The key starting point to the effective Rwandan anti-corruption initiative was the long-term strategy called “Vision 2020”. It is part of President Paul Kagame’s move to convert the country from a subsistence agriculture economy to a knowledge-based society by 2020. The strategy depended on a capable state based on good governance as well as an efficient and competitive private sector. Part of the anti-corruption framework that drives Rwanda’s success story is the Office of the Ombudsman, which was established in 2003. It is mandated to investigate corruption cases and to promote transparency. This is augmented by the work of the Rwanda Governance Board (RGB), which regularly conducts surveys and disseminates reports on governance and corruption.
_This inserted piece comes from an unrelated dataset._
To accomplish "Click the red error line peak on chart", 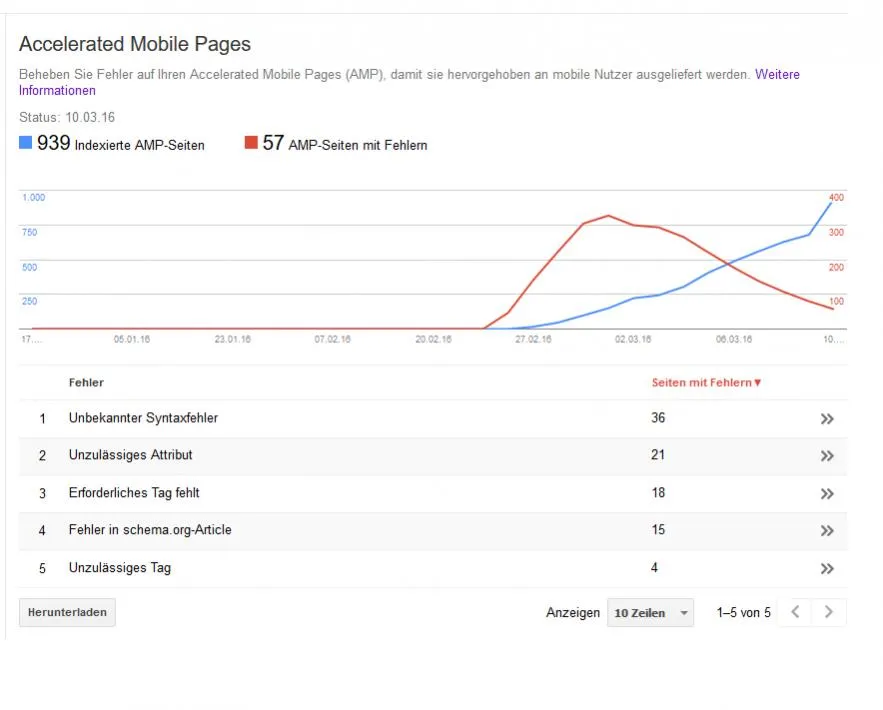I will tap(609, 216).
Access to this data provides crucial insights for assessing the progress of anti-corruption measures and policies.

In 2012, the National Anti-Corruption Policy was also adopted and it established the government’s commitment to zero tolerance for corruption as well as to transparency and accountability. Specific measures related to this push include the digitization of government services. As public service is streamlined, opportunities for bribery and corruption are significantly reduced. Services and documents such as birth registration, driver’s license, and land transfers can already be accessed online, minimizing direct interactions with public officials. Rwanda passed the Anti-Corruption Law in 2018 further reinforcing its legal and regulatory measures against corruption. This legislation imposes severe punishment on individuals found guilty of corrupt practices. Specialized anti-corruption courts were also established and had expedited the prosecution of corruption cases.
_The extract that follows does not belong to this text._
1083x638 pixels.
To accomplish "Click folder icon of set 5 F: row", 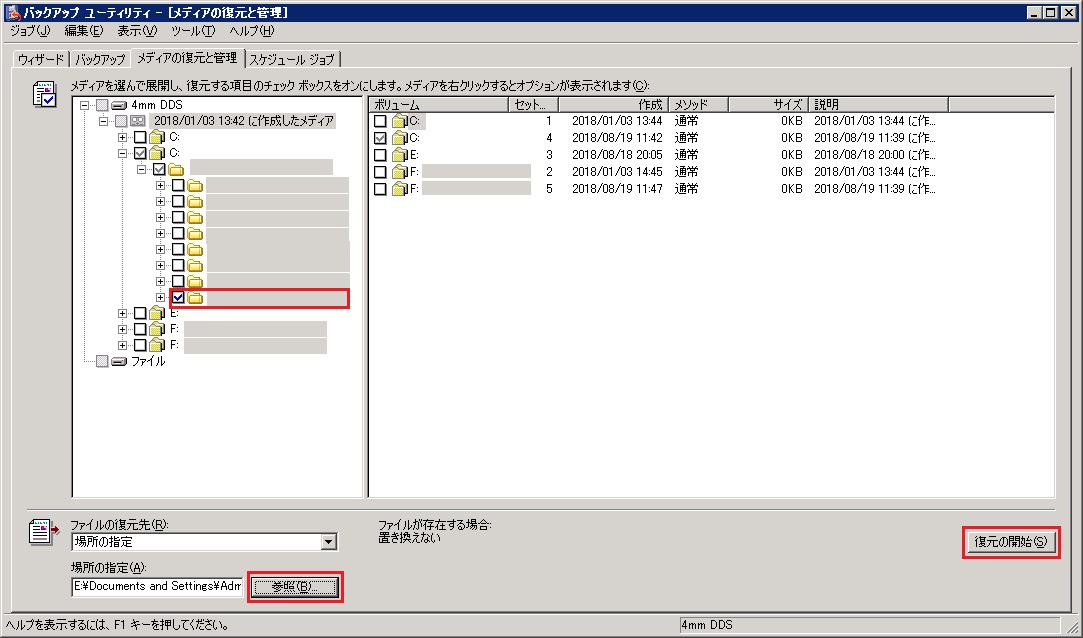I will click(399, 189).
One notable case that demonstrated the efficacy of these courts, which operate within Rwanda’s twelve intermediate courts, was the swift prosecution of the former Minister of State for Primary and Secondary Education, Dr. Isaac Munyakazi. He was sentenced to five years in prison for soliciting and receiving a bribe to influence the ranking of a private school. There was also the case of Dr. Sabin Nsanzimana, the Director General of the Rwanda Biomedical Centre. He was prosecuted in the courts for embezzlement and mismanagement of public funds.

==Challenges==
Despite the strides made by the Rwandan government’s anti-corruption efforts, the problem still persists. Public procurement remains one of the critical areas of concern. According to organizations such as Global Integrity, there is still a lack of transparency in the process of the awarding of government contracts and this is supported by persistent allegations of favoritism and lack in competitive bidding. Some of the consequences are inflated costs and poor quality in public contracts. For example, the construction of the Kigali Convention Center was marred by irregularities in the procurement process, which led to increased cost and construction delays. The same happened in the case of the Rwanda Biomedical Centre where officials were accused of diverting funds intended for medical supplies.
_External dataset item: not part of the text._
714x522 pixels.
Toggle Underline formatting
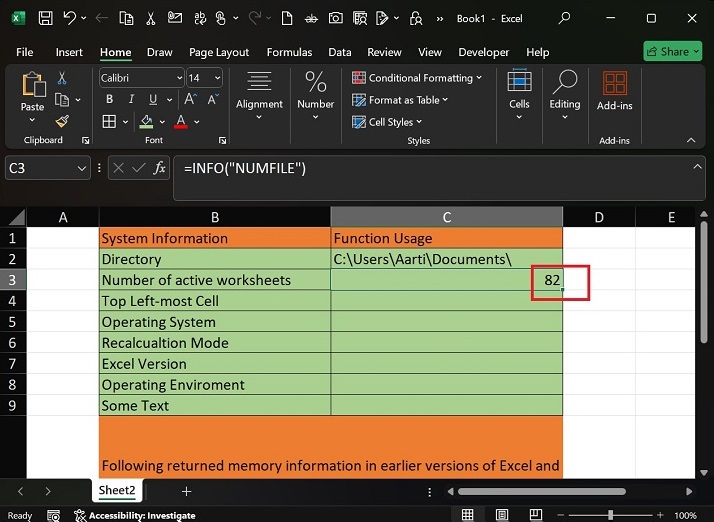tap(152, 100)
It is also noted that the financing of political parties and candidates remains unregulated. There is no law that requires these to disclose the amount and identity of local funders. In addition, there is limited public access to information; the case is the same for public participation in the budget processes.

The restrictive political environment is also cited for its effect on transparency. It is challenging to determine the extent of corruption because specific cases are not accessible to the public. Political opposition, media, and civil society organizations face harassment, intimidation, and trumped-up charges, which undermine efforts to ensure full transparency and accountability in Rwanda’s anti-corruption initiatives.